It feels a bit like we have crossed a cyber event horizon with the release of Anthropic’s latest Mythos AI, an LLM optimised for vulnerability detection. Much of the noise centres on whether it enables better hacking at machine speed, which I believe is a bit of a distraction from the practical impact. The more material reality is it generates more truth than organisations can absorb. Put simply, visibility is now increasing faster than remediation capacity.
These are not theoretical issues. The vulnerabilities being surfaced are real and many organisations have been living on borrowed time with risk parked on registers, softened through assurance language and accepted by leadership and stakeholders (largely in ignorance/wilful blindness even) as tolerable. The uncomfortable truth is that digital environments have always been inherently flawed.
As I have written before back in 2017, quote: ‘For the facts are stark. In every 1,000 lines of code there are between 15–50 bugs that could constitute vulnerabilities’ (paraphrasing from the book ‘Code Complete: A Practical Handbook of Software Construction, Second Edition 2nd Edition’). Scale that across a world producing tens of billions of lines of code and the problem was already vast before AI compressed discovery timelines to near zero. Read the full piece in ‘Digital Dementia born of Artificial Intelligence‘.

Problems to solve =>
**A)** List the ways that, according to the commentary on Anthropic's Mythos AI, many organizations have dealt with risk.
**B)** Pick up the commentary on Anthropic's Mythos AI and vulnerability detection after its last sentence and carry it forward.

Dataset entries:
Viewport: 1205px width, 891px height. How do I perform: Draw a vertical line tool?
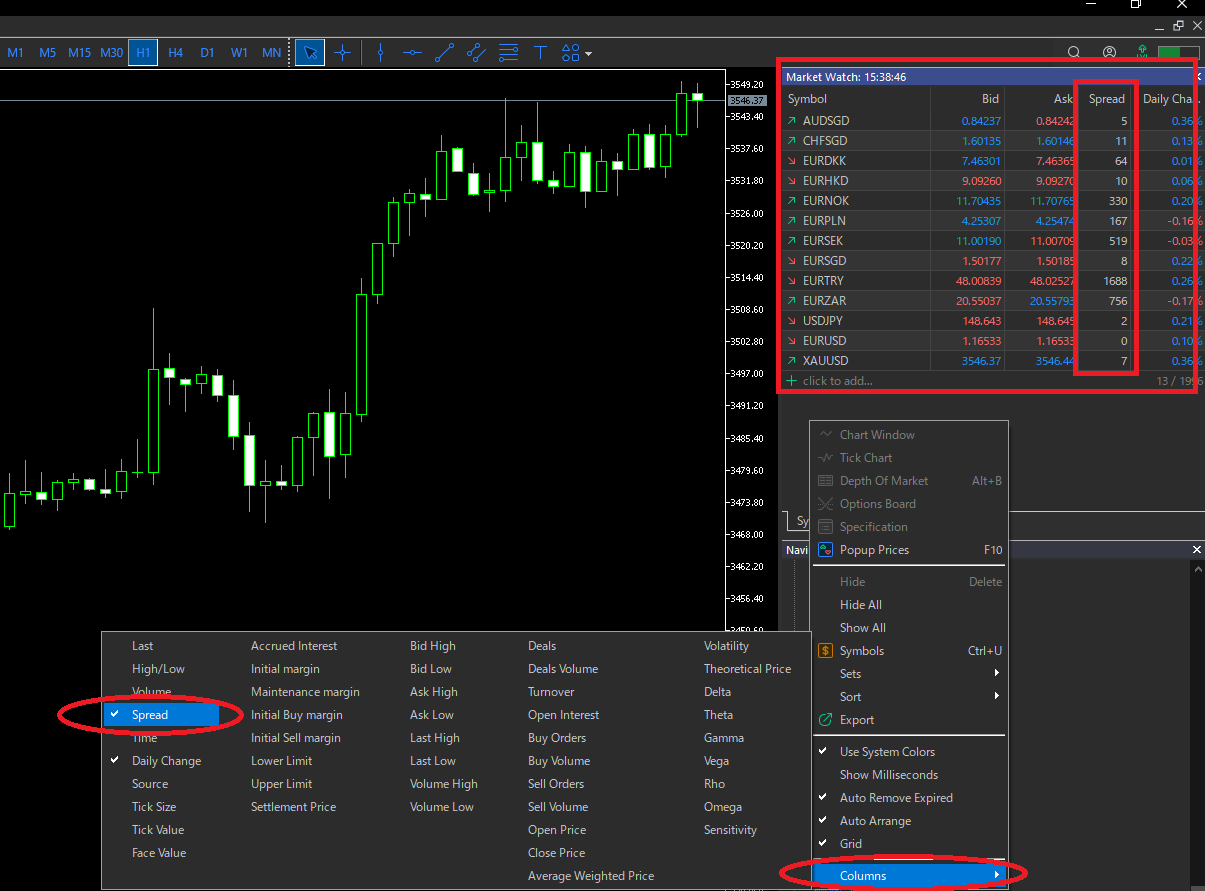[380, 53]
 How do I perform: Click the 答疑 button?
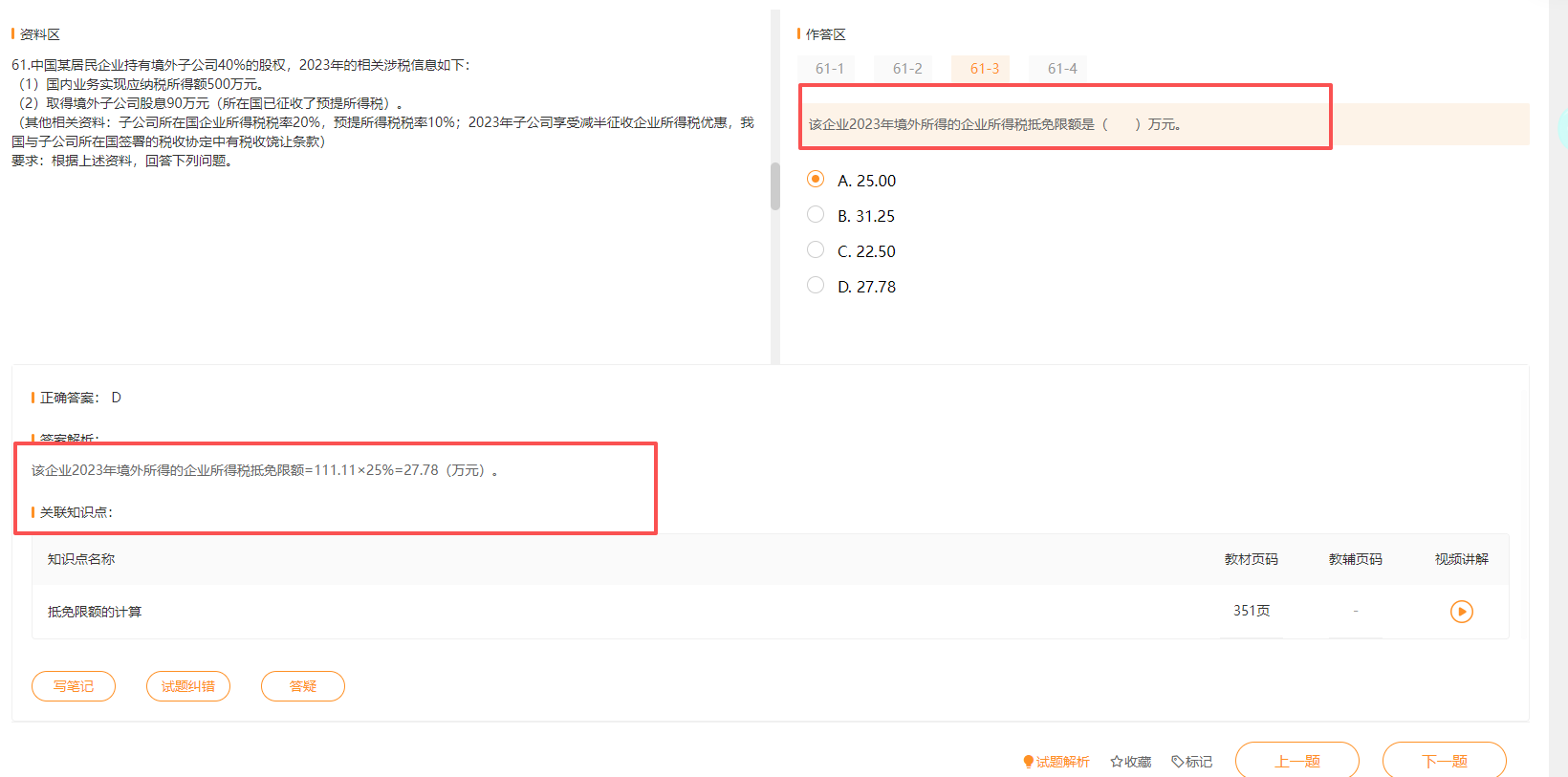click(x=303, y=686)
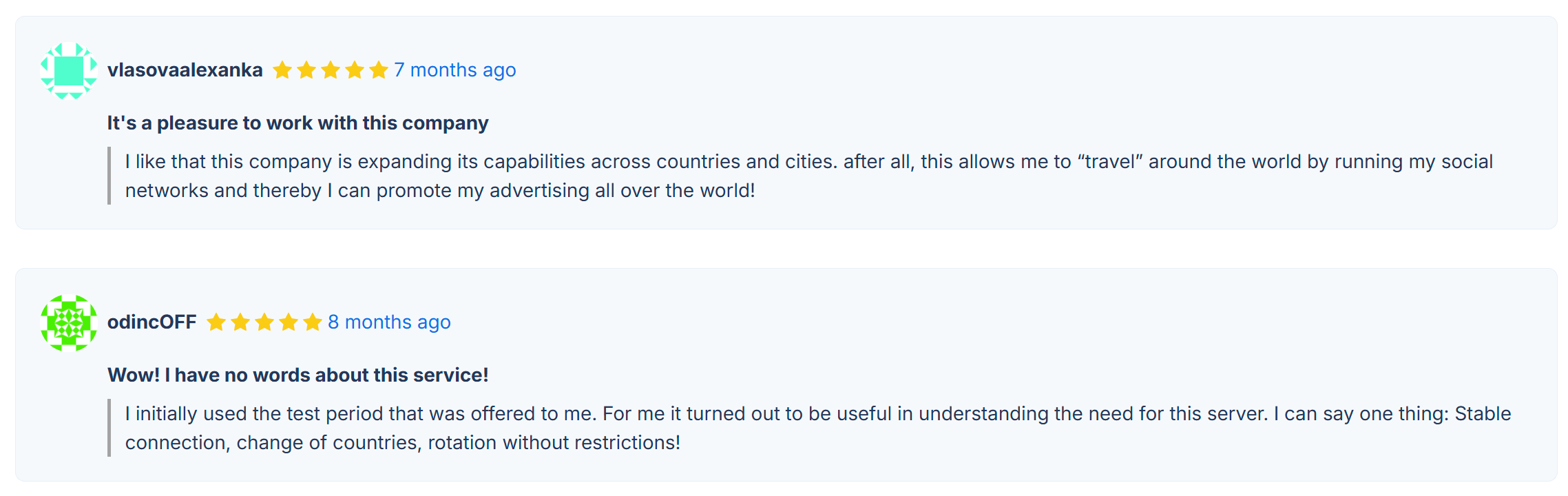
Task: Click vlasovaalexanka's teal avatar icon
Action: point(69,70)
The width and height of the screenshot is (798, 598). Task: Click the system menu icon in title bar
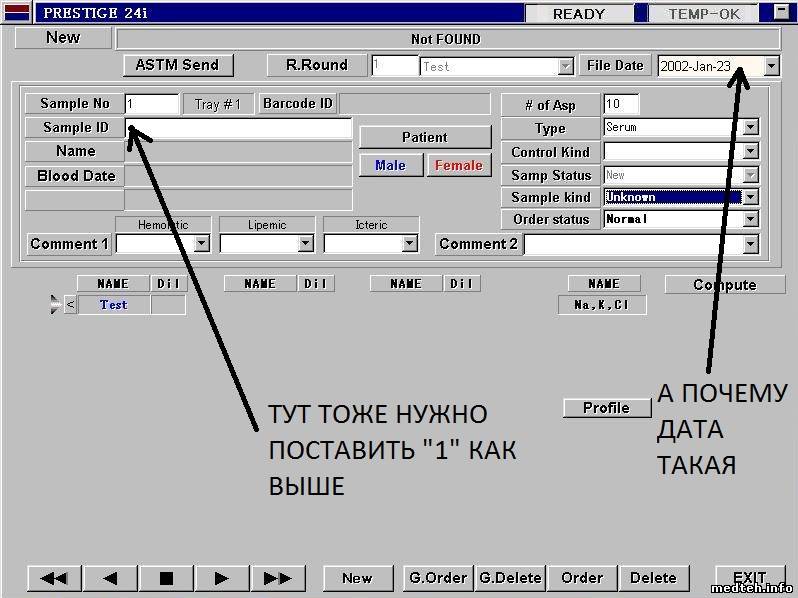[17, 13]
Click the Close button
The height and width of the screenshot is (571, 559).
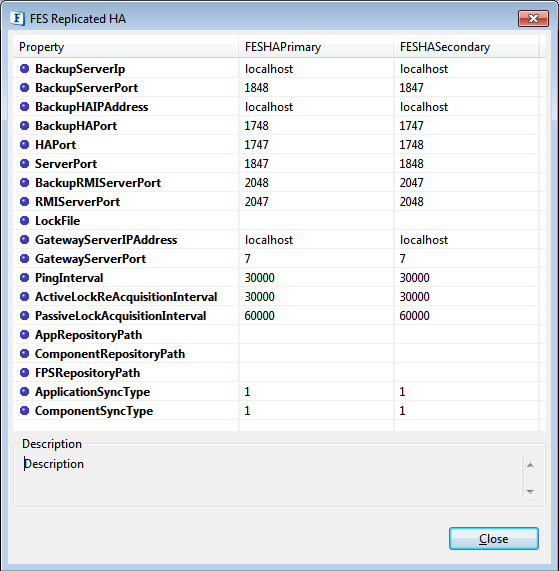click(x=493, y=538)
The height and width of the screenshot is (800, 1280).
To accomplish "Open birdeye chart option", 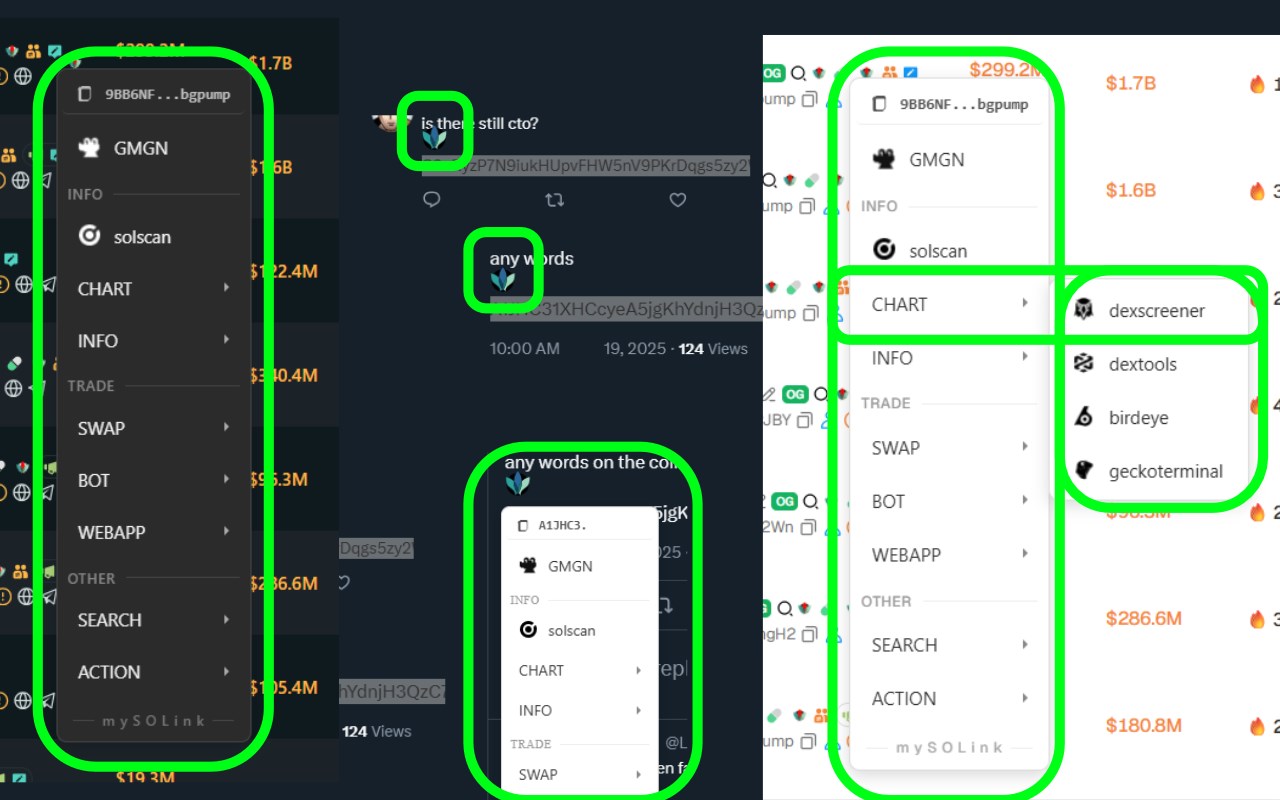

Answers by task =>
**A)**
- Parked it on registers
- Softened it through assurance language
- Had it accepted by leadership and stakeholders as tolerable

**B)**
That is not the sum of it, no organisation operates in isolation. Modern supply chains are deep, opaque and tightly coupled. This makes the risk systemic meaning there is a simultaneous exposure across institutions, driven by shared dependencies. For those in the industry, we have recognised that supply chain risk remains the largest ungoverned attack surface and have been warning of such a black swan event.
As for the catalyst of all this hand wringing, the real challenge is not deploying Mythos, it is operationalising its output. Most organisations lack the governance, prioritisation and decision frameworks to convert continuous vulnerability discovery into controlled, business aligned risk reduction; not to mention being asked to now handle an F1-class engine when most are still operating and skilled to 1.2-litre commuter grade in-house! Extend that across interconnected ecosystems and the scale becomes clear.
This is not a wave, it is an iceberg and we have only being seeing what sits above the waterline, till now.
Without sounding like a doom monger, there is a practical response as I see it, to shift from vulnerability management to authority led risk control founded on verifiable trust transparency. That means establishing smothering akin to a central decisioning layer that ingests outputs from tools like Mythos and converts them into prioritised, business aligned risk actions not raw findings that can be communicated into the supply chain in real time. In practice, this requires, to start with, three things:
- Attack-path based prioritisation, focusing only on vulnerabilities that are realistically exploitable and materially impact critical assets.
- A set of Authoritative Risk Positions (ARPs) that define what must be fixed, what can be tolerated and what is escalated to executive decision;
- A continuous assurance model that validates remediation and provides defensible evidence to stakeholders.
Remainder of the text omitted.